Apple and Kale Stuffed Sweet Potatoes

20131010-083842.jpgNorth Carolina, where I live, is the king of sweet potatoes. While it is a challenge to find organic sweet potatoes, I’ve found several farmers who carry them. Potatoes are delicious and nutritious (especially sweet potatoes!), but farmers often use carcinogenic fungicides and sprout inhibitors that penetrate beyond the skin of the potato and into the flesh. So no amount of washing or peeling is going to eliminate them. These babies are definitely worth buying organic, if at all possible.

This sweet potato dish is one of my “go to” recipes for a busy fall weeknight. It has all the great hallmarks of fall–sweet potato, pumpkin pie spice, apples and maple syrup. This would make a great side dish or a light meal in itself. We have an abundance of sweet potatoes at our farmers markets and apples are back in full force, so this recipe takes advantage of all that is fresh and delicious.

Apple Stuffed Sweet Potatoes (makes 3 servings)

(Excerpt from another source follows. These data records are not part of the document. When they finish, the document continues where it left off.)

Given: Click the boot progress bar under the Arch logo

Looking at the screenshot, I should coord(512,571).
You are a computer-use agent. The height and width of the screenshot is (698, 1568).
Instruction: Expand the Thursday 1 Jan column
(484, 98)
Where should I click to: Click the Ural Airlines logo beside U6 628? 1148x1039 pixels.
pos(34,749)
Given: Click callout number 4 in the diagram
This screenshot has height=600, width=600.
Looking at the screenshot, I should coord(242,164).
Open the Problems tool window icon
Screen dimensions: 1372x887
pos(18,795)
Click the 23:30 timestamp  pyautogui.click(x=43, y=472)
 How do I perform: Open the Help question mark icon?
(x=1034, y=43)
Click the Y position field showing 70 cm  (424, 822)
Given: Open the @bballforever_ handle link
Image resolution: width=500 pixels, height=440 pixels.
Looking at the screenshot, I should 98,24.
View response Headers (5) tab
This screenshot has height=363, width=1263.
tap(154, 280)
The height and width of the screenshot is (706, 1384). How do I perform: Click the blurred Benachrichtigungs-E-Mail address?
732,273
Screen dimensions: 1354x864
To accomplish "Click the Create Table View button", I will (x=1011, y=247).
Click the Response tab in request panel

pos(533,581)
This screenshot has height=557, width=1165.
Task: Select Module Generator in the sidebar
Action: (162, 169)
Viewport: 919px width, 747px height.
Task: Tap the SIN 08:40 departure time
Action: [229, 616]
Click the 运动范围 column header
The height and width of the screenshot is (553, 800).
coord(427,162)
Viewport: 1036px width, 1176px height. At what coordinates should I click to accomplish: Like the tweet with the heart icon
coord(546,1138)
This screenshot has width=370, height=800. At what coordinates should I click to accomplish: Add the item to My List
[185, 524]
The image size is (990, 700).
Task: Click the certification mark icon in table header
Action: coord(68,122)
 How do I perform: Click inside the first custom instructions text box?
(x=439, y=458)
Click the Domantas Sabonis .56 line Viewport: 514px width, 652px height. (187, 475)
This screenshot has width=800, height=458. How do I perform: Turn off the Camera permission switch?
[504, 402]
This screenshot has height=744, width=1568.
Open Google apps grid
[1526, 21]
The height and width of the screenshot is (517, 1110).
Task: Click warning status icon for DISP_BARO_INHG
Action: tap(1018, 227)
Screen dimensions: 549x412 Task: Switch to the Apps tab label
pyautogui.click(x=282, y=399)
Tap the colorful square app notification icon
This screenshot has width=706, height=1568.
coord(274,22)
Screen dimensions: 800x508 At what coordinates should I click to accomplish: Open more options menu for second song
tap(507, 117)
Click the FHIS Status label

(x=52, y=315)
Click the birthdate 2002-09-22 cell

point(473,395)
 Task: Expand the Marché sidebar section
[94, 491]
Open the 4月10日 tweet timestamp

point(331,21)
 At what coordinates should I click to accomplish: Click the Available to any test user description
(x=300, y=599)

  • 3 medium-sized sweet potatoes
  • 2 medium apples like granny smith or galas
  • 1 small bunch of kale
  • 3 tbsp. unsalted butter
  • 1 tsp. pumpkin pie spice (or more, if you like!)
  • 1/4 cup chopped pecans
  • 3 tablespoons real maple syrup
  1. Preheat oven to 400 degrees.
  2. Poke sweet potatoes all over with a fork and roast in the oven until soft (about an hour depending on how large your potatoes are). Remove from oven and reduce heat to 350.
  3. While potatoes cool a bit, peel/core and chop the apples into 1/2″ chunks.
  4. Wash and trim the stems from the kale. Chop into bit sized pieces.
  5. Heat a skillet over medium heat. Add butter and melt. Add apples. Cook apples for about 2 minutes.
  6. Add the kale and cook until wilted–about 4 minutes.
  7. Add spice to the apples and stir. Add more butter if you need it. Reduce heat to low and cook until apples are soft. Set aside.
  8. When potatoes are cool enough to handle, cut skins and scoop potato flesh into a medium-sized bowl. Add apple mixture and mix together until combined.
  9. Spoon mixture back into the potato skin shells. Top with chopped pecans, put on a baking sheet and bake for another 15 minutes.
  10. Remove from oven and drizzle with maple syrup.
  11. Serve!

NOTE: You will have extra filling left over. This makes a great leftover lunch the next day! Pair it with some cooked quinoa and you have a complete second meal.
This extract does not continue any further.